(Photo Credit: Alan Cleaver/Flickr)
1. Be Strict About Ending Distraction
Distraction is a number one reason people reach the end of the day and wonder, "how did I get so little done?" The problem is, we don't always realize how much time is being sapped through little distractions. Little distractions over the course of the day may add up to many hours.
If you are using a computer, get an app that cuts off the internet after a selected amount of time -- for example, five minutes. Some apps keep track of how much time you spend working on specific projects. You click it on or off as you work on the project or take a break. It is a good way to see how much of your time you are actually spending working.
If you have an office door, close it when you have to get something done.
2. Break Big Tasks Into Smaller Tasks
Sometimes an overwhelming task or project is the hardest to begin. However, by breaking up that huge project into smaller tasks or goals, you remove the overwhelm. For example, if you have a huge research paper to write, break up different areas of research into separate tasks. When those are done, just work on the outline. Then, you can flesh out different sections as you see fit.

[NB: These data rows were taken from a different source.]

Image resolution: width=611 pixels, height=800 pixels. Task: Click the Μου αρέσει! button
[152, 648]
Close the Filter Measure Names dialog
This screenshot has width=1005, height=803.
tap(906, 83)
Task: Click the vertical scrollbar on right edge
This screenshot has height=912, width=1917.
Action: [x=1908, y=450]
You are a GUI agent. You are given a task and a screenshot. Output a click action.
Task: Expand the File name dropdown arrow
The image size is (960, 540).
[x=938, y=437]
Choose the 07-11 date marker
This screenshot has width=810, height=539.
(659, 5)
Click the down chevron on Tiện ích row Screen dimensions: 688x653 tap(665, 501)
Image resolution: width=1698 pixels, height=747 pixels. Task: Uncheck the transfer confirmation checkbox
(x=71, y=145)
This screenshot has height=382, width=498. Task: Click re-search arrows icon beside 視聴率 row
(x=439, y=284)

3. Embrace First Attempt Failure
Fear of failure saps our productivity becaue we have trouble starting a project when we feel insecure. Write a terrible first draft; it does not make you a terrible writer. Put together a curriculum you know won't work (don't use it in the classroom;) this does not make you a bad teacher. Or write a speech you would never dream of giving. Sometimes getting started requires initial failure. We can then use that terrible first draft as a springboard to write something brilliant. You have to start somewhere; don't be afraid of initial failure.